--- EXTRACTED INFORMATION Enclosed Below ---

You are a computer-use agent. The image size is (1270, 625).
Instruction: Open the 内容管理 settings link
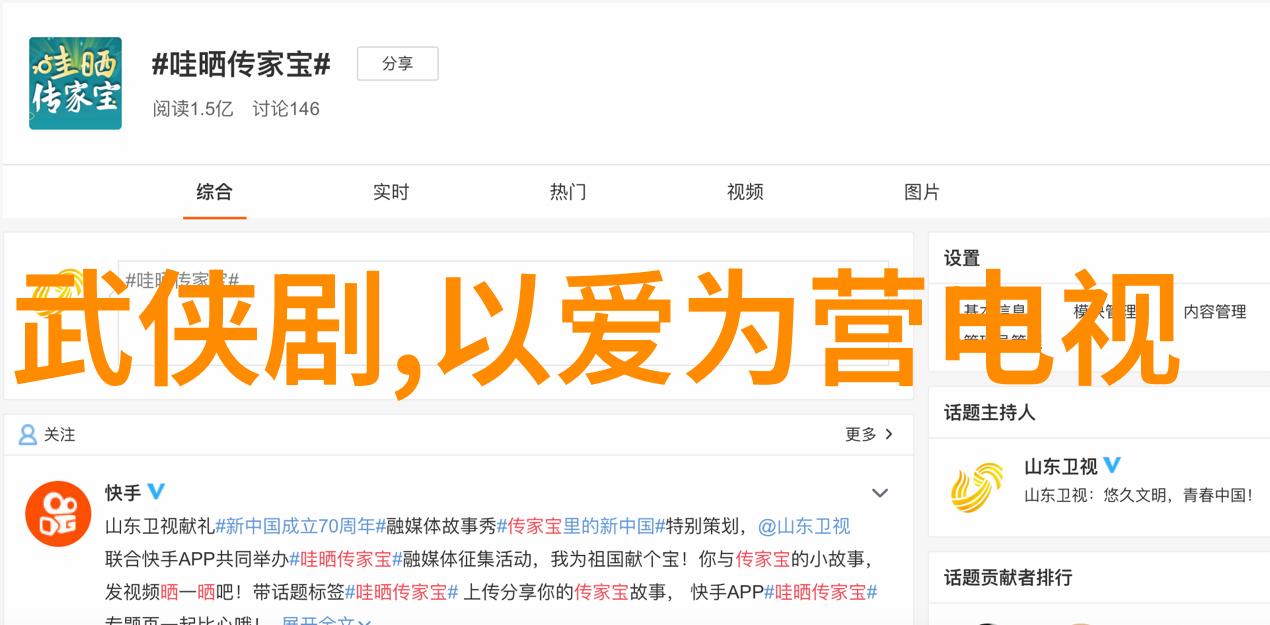(1215, 312)
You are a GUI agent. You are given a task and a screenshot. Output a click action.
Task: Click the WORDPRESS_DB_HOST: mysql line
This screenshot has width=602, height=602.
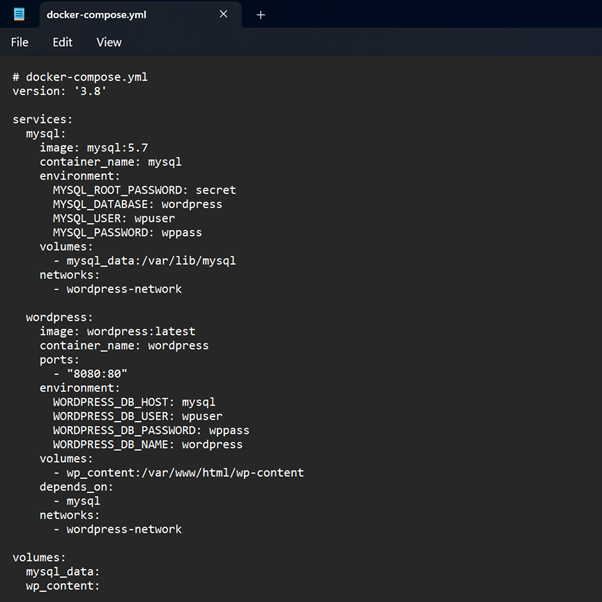[134, 402]
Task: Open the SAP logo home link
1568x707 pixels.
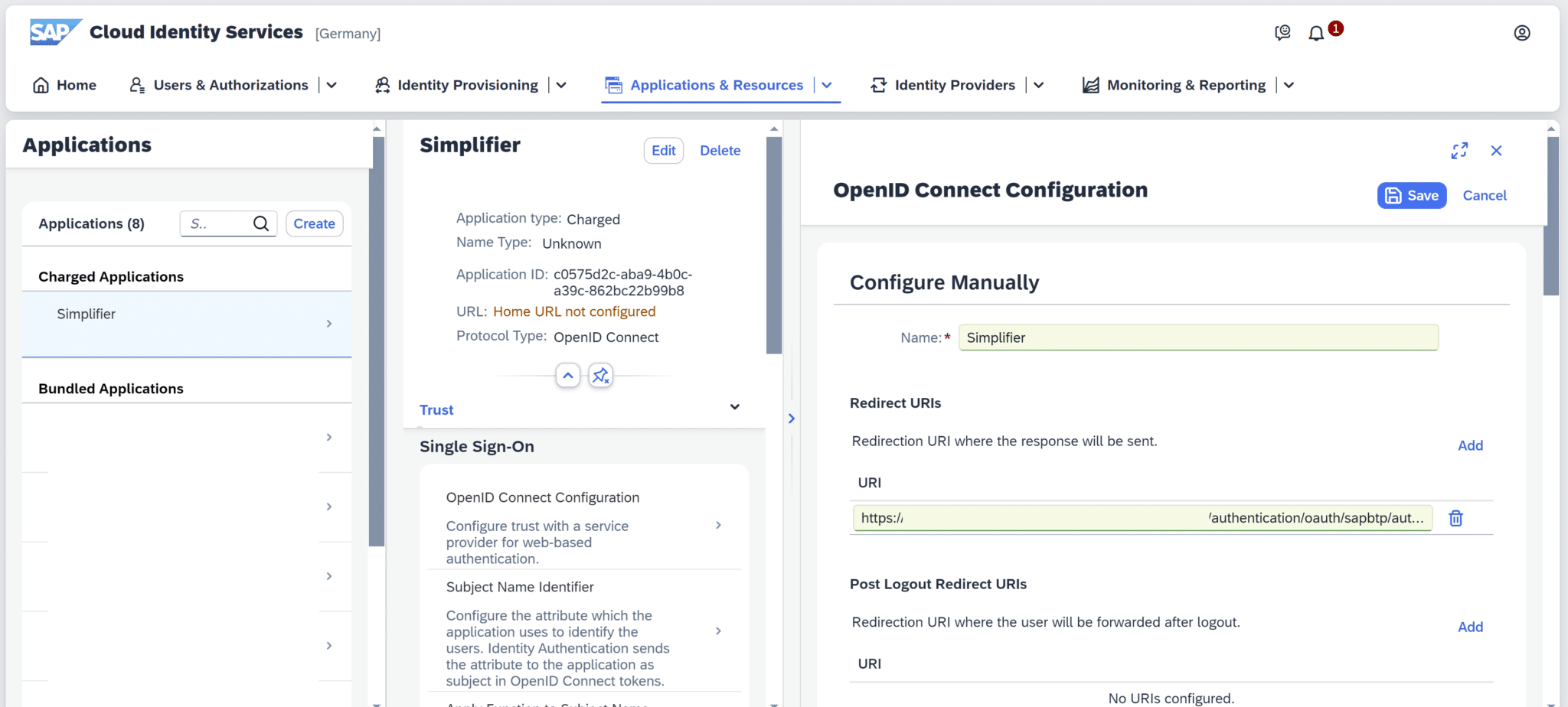Action: (x=54, y=32)
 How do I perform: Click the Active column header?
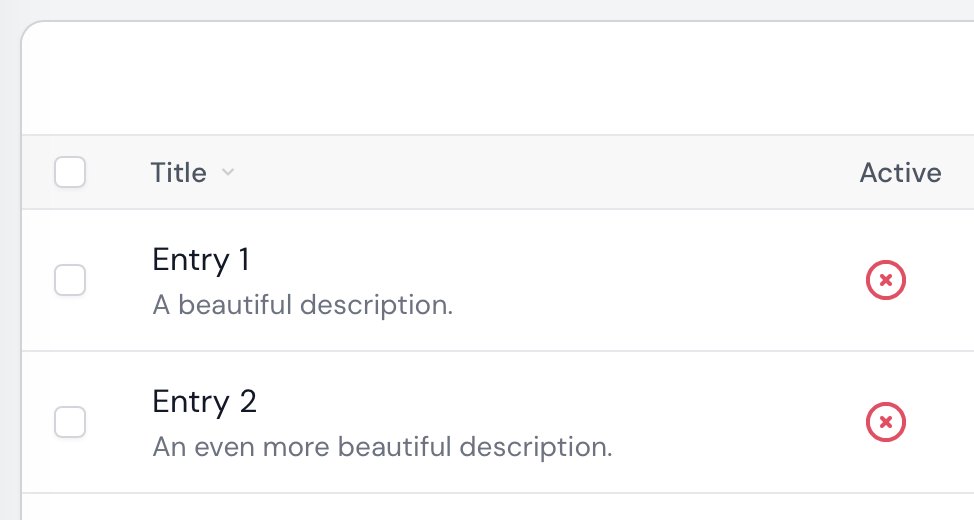point(900,173)
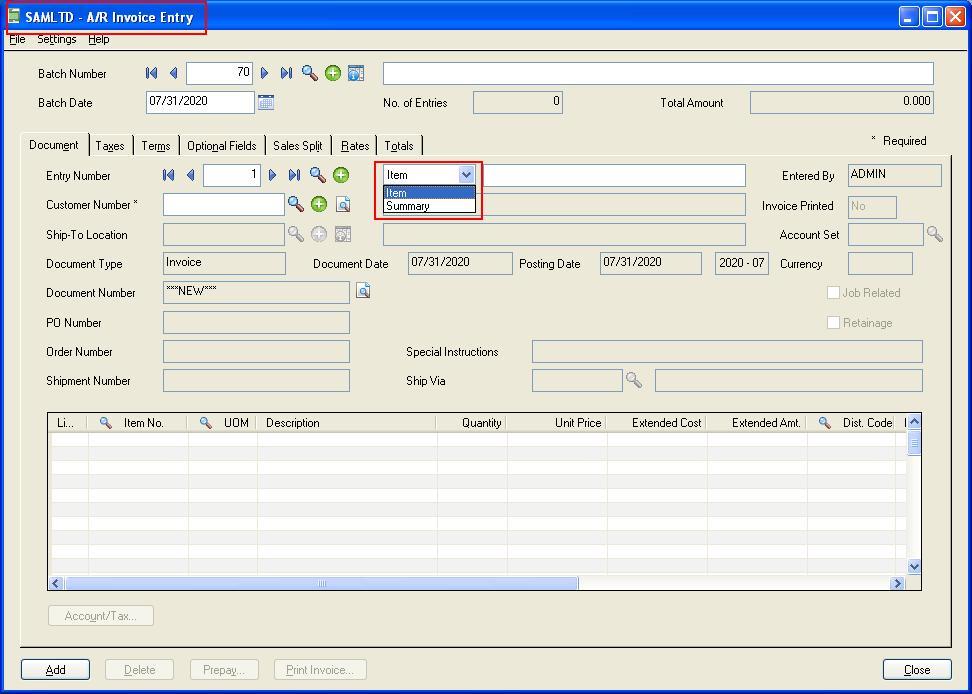Add new customer using green plus icon
This screenshot has width=972, height=694.
pyautogui.click(x=319, y=204)
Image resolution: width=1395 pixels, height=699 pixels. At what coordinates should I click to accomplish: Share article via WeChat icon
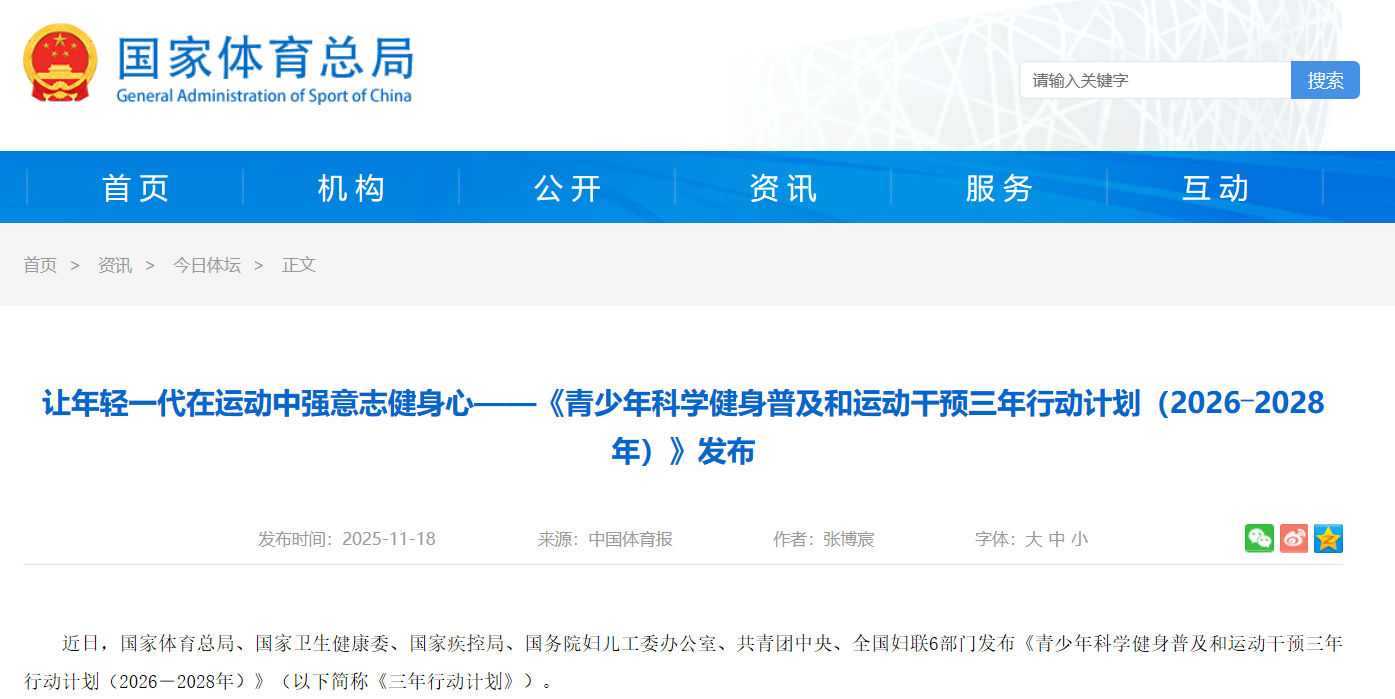pyautogui.click(x=1259, y=538)
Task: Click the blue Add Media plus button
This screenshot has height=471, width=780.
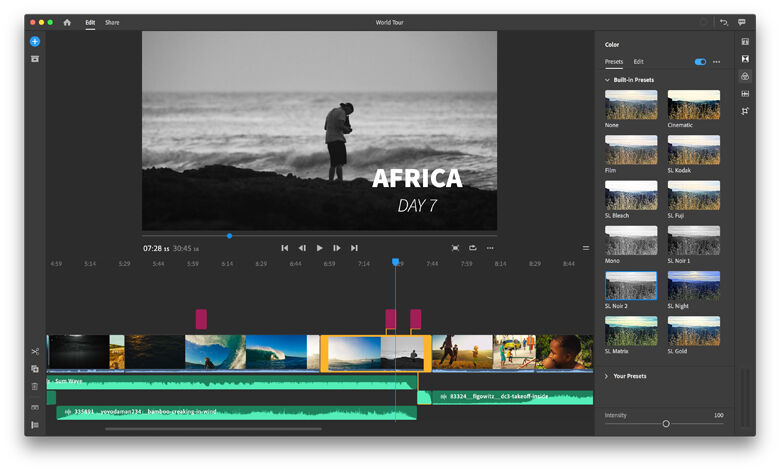Action: (x=35, y=42)
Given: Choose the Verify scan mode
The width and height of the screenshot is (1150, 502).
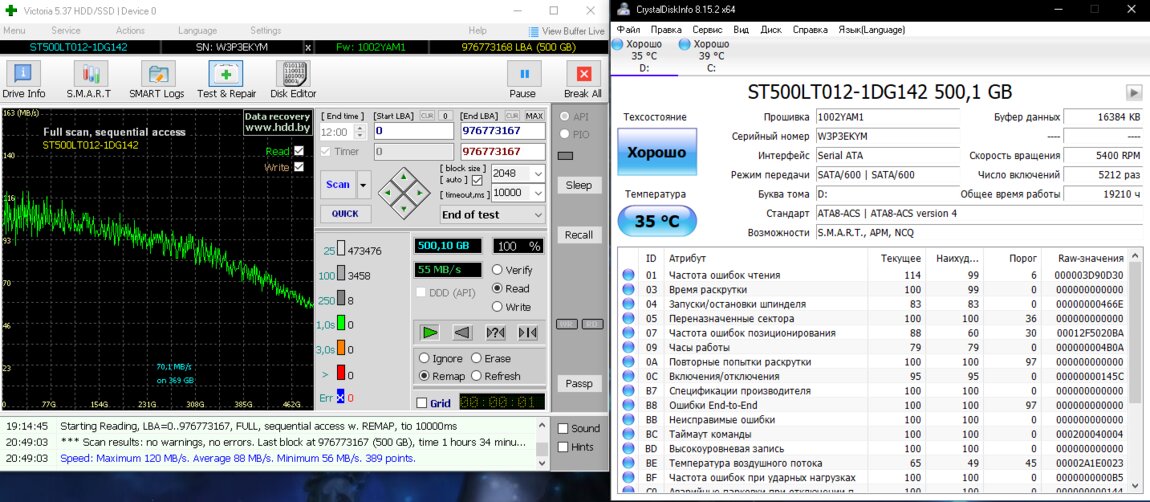Looking at the screenshot, I should [x=497, y=270].
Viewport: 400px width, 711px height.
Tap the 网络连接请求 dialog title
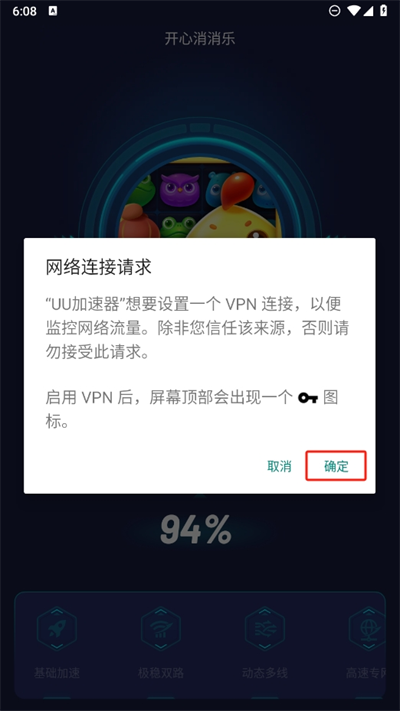[x=98, y=267]
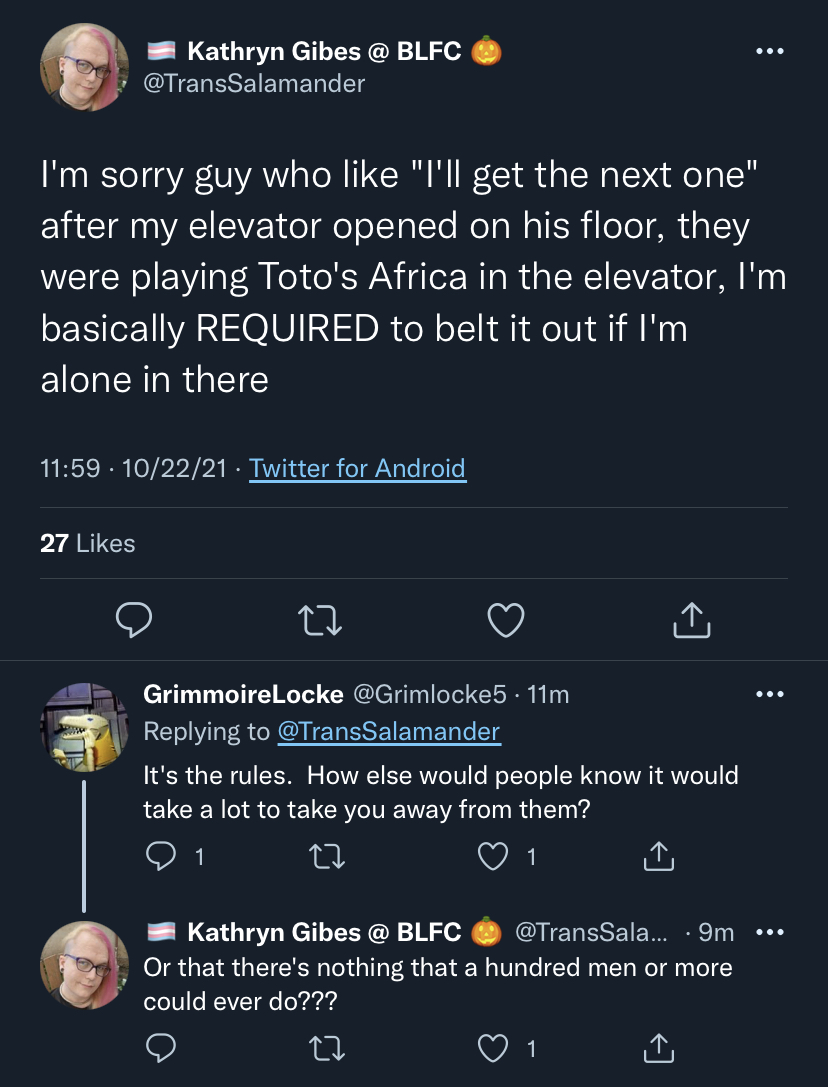Retweet GrimmoireLocke's reply

tap(327, 857)
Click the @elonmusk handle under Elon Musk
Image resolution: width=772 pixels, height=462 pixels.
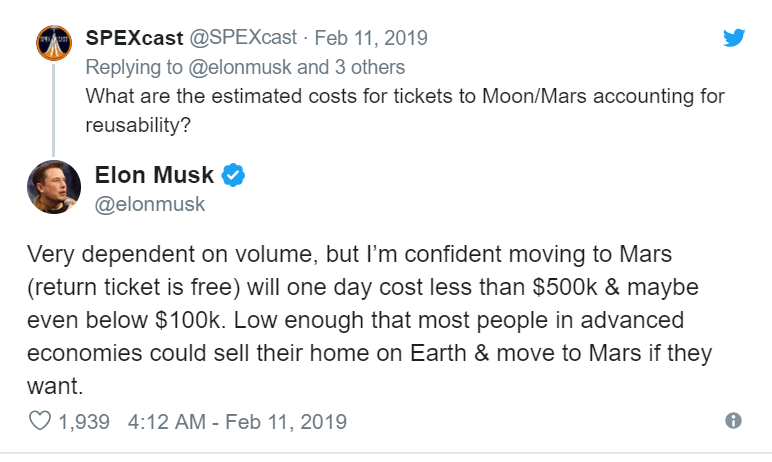pyautogui.click(x=150, y=204)
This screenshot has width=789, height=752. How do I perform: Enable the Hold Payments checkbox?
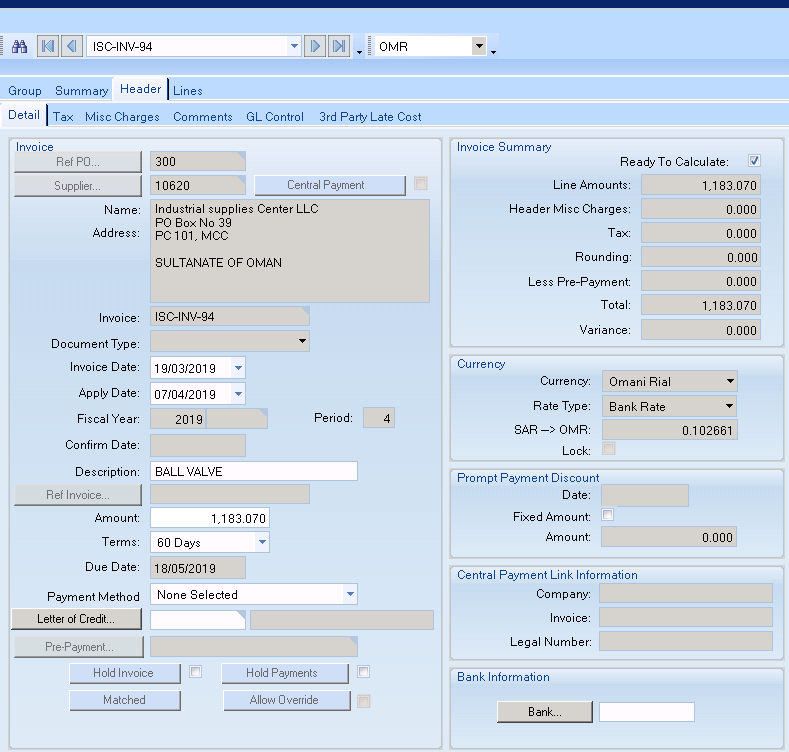coord(364,672)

--- End of Enclosed EXTRACTED INFORMATION ---

**WORK TO COMPLETE:**
Leave every picture out and write out, word for word, the lines from the one that contains "Task: Click the WORDPRESS_DB_HOST: mysql line" through the last line of the records.

**SOLUTION FOR THIS TASK:**
Task: Click the WORDPRESS_DB_HOST: mysql line
This screenshot has width=602, height=602.
[134, 402]
Task: Open the SAP logo home link
1568x707 pixels.
Action: (x=54, y=32)
 How do I perform: Click the Active column header?
point(900,173)
Add new customer using green plus icon
This screenshot has width=972, height=694.
pyautogui.click(x=319, y=204)
Image resolution: width=1395 pixels, height=699 pixels. At what coordinates should I click to accomplish: Share article via WeChat icon
pyautogui.click(x=1259, y=538)
Task: Click the blue Add Media plus button
This screenshot has height=471, width=780.
Action: (x=35, y=42)
Given: Choose the Verify scan mode
The width and height of the screenshot is (1150, 502).
Looking at the screenshot, I should [x=497, y=270].
Viewport: 400px width, 711px height.
Tap the 网络连接请求 dialog title
[x=98, y=267]
Retweet GrimmoireLocke's reply

tap(327, 857)
Click the @elonmusk handle under Elon Musk
Image resolution: width=772 pixels, height=462 pixels.
pyautogui.click(x=150, y=204)
This screenshot has width=789, height=752. How do I perform: Enable the Hold Payments checkbox?
coord(364,672)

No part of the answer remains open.